À l’époque, il n’existait quasiment pas de traitement. Pendant un ou deux ans, on m’a prescrit des antibiotiques, puis de l’AZT. Ensuite, j’ai pris une trithérapie, puis une quadrithérapie quej’ai beaucoup moins bien supportée. Le traitement était très lourd et attaquait énormément mon foie.Les médicaments n’étaient alors pas très adaptés aux femmes. Ils déformaient notre corps et amaigrissaient nos membres. J’ai ce côté un peu amaigri au niveau des jambes et des bras à cause d’une lipodystrophie, laquelle s’est vue un temps aussi sur mon visage avant que je consulte un chirurgien esthétique qui a fait ce qu’il fallait. Je retourne le voir tous les deux ou trois ans, et cela n’y paraît plus.

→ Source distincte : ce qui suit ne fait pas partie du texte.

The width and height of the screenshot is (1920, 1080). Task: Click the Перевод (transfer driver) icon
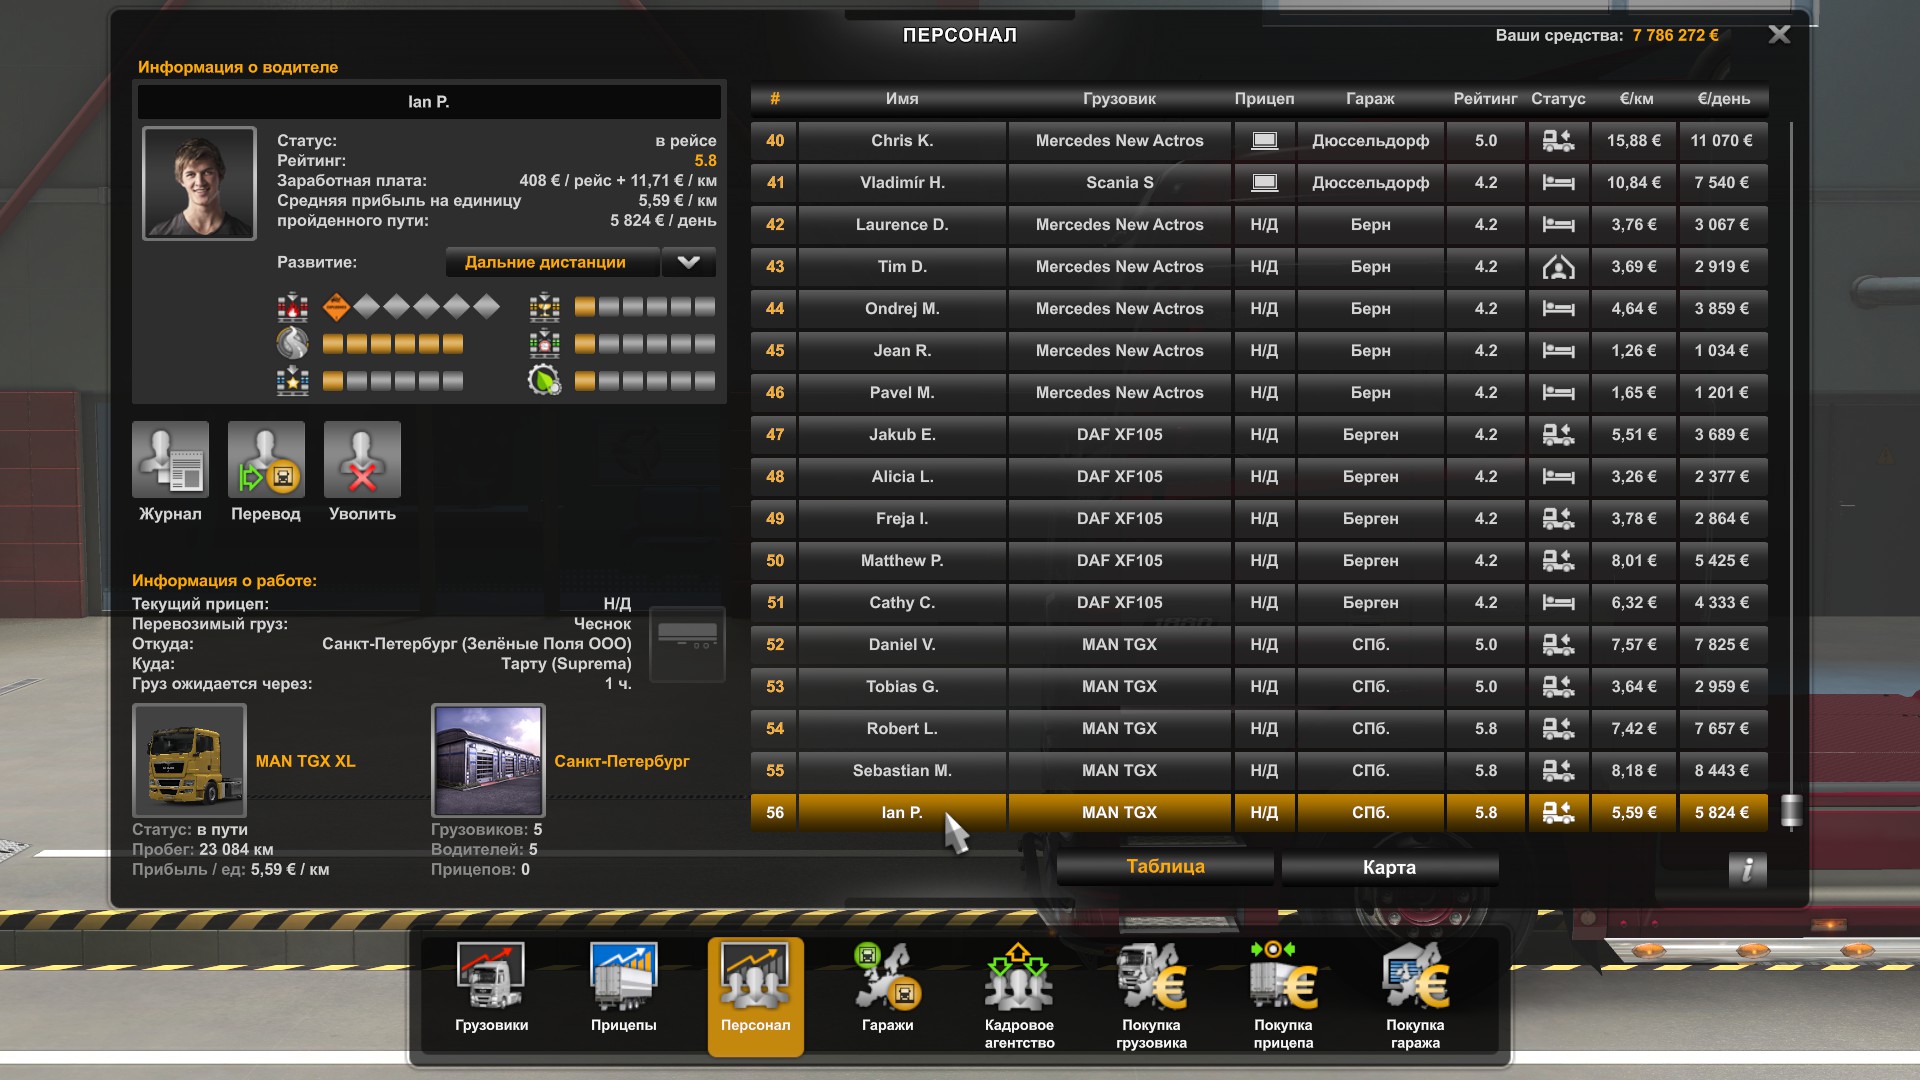point(266,460)
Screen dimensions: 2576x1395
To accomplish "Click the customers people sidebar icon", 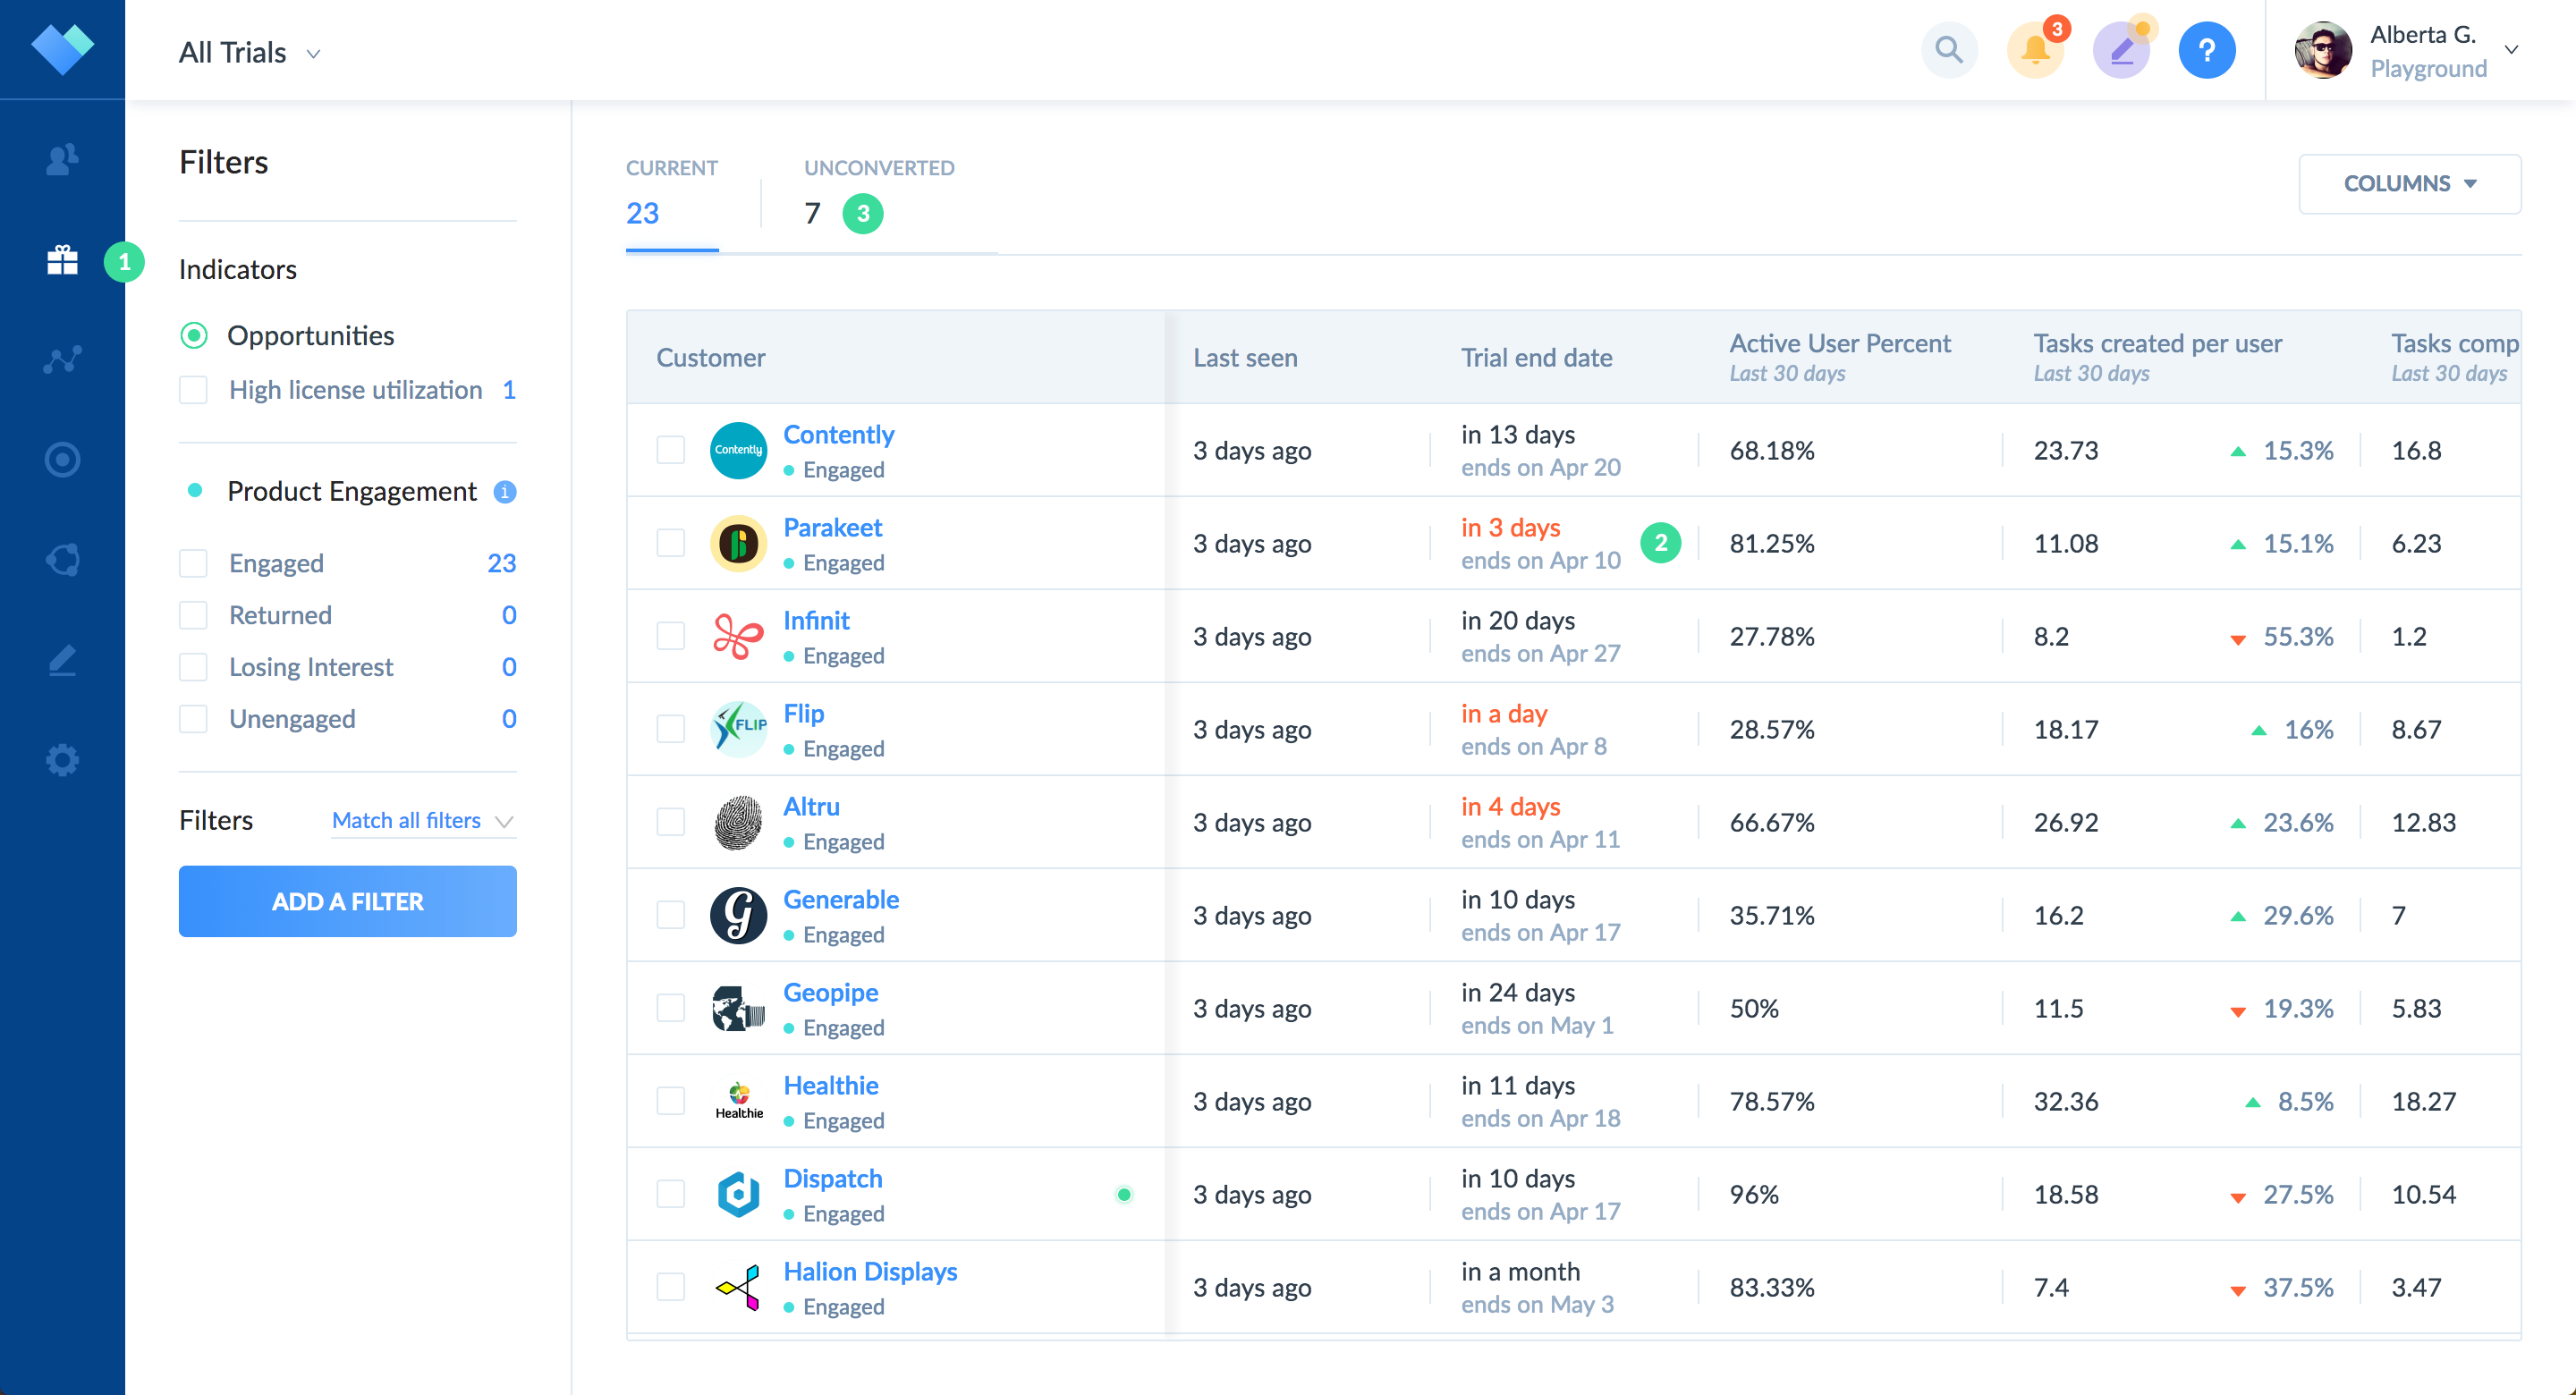I will click(62, 159).
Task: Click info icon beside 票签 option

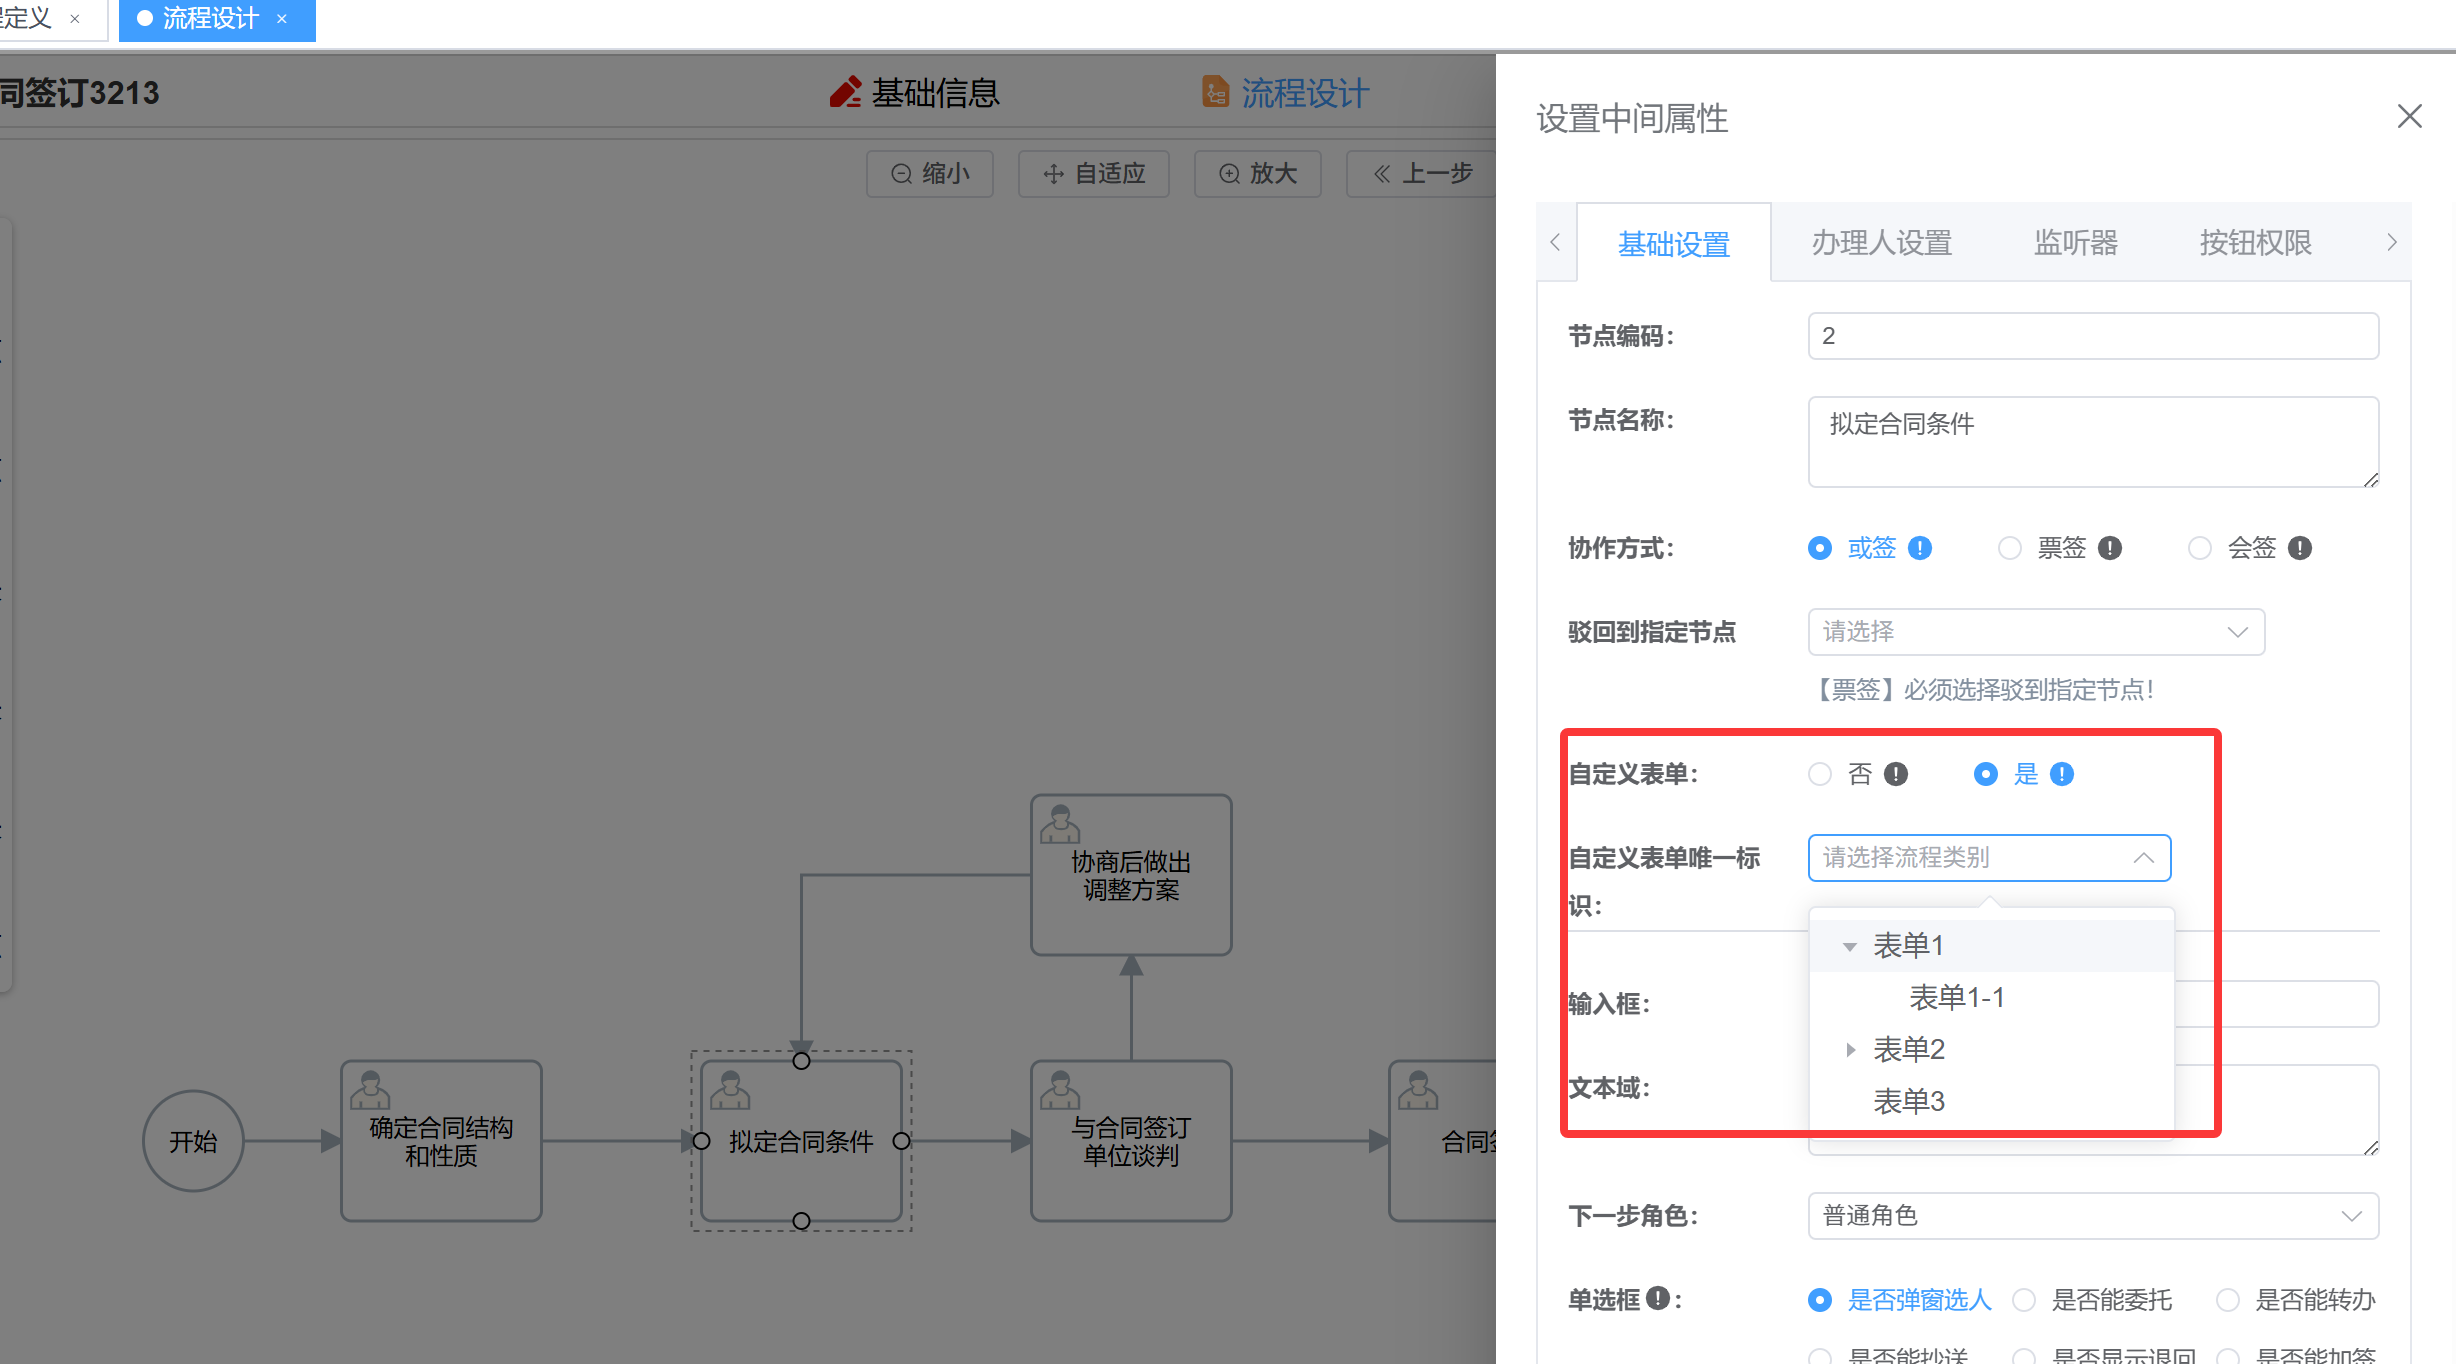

Aujourd’hui, je supporte bien le traitement, même s’il me fait mal au ventre. Donc, je prends aussi des médicaments pour contrer ces effets secondaires, d’autres pour la thyroïde et pour les palpitations qui résultent au moins en partie de mon VIH, mais sinon tout va très bien ! Je suis en pleine forme !
Allez de l’avant ! Tel est le credo d’Ingrid
Je ne peux pas en dire autant des personnes séropositives que je connais. Elles ont la cinquantaine, mais la maladie se lit sur leur visage. Elles ont les traits marqués, ont l’air tristes et déprimées, comme si elles portaient en permanence un poids sur leurs épaules. Leur santé n’est pourtant pas mauvaise, mais elles sont obsédées par le VIH, n’ont que cela en tête. Je pense que c’est leur principal problème, car maintenant nous sommes très bien soignés et suivis. C’est devenu une maladie chronique. C’est comme avoir de l’asthme. Personnellement, je préfère avoir le VIH qu’un cancer ou le diabète.
Quand j’ai appris ma séropositivité, c’est comme si j’avais suivi une psychothérapie subite. Du jour au lendemain, j’ai changé ma vie. Cela m’a permis de tout relativiser.
J’ai adopté une bonne hygiène de vie. J’ai arrêté de sauter des repas. J’ai ralenti mon rythme de vie qui était un peu effréné et j’ai amélioré ma qualité de sommeil. J’ai également diminué ma consommation d’alcool, mais c’est vrai que j’ai eu la chance d’être très bien entourée. Je vivais avec quelqu’un à qui j’ai été obligée de le dire. Il a fait le test. Par chance, il était séronégatif. Il m’a beaucoup aidée. Encore aujourd’hui, nous formons un couple même si nous vivons chacun de notre côté. Par contre, ma famille ignore tout de ma maladie. Ils ont très peur de ce genre de choses. Je ne voulais pas les angoisser pour rien, je ne leur ai donc jamais dit et c’est très bien ainsi.
J’ai 66 ans et je n’ai pas le sentiment que mon parcours de vie a été très affecté par ma séropositivité. Je n’ai jamais souffert de discrimination. Je ne me suis jamais mariée et je n’ai pas eu d’enfant, mais cela me convient parfaitement. Concernant ma carrière professionnelle, je n’ai jamais pris le moindre jour d’arrêt maladie ou d’hospitalisation à cause du VIH. Pourtant, je n’ai jamais ménagé ma peine. Après un début de carrière dans l’esthétique, je me suis réorientée dans la restauration. J’ai tenu deux restaurants à Bordeaux. Je passais de la cuisine au service en permanence. Dans la restauration, je peux vous dire que le travail est très dur, mais cela s’est toujours bien passé. Tout le monde est persuadé que nous sommes continuellement fatigués. Je voudrais dire aux gens qu’on peut avoir le VIH et être fier de son parcours de vie. »
* Son prénom a été modifié afin de préserver son anonymat, car sa famille ne connaît pas son état.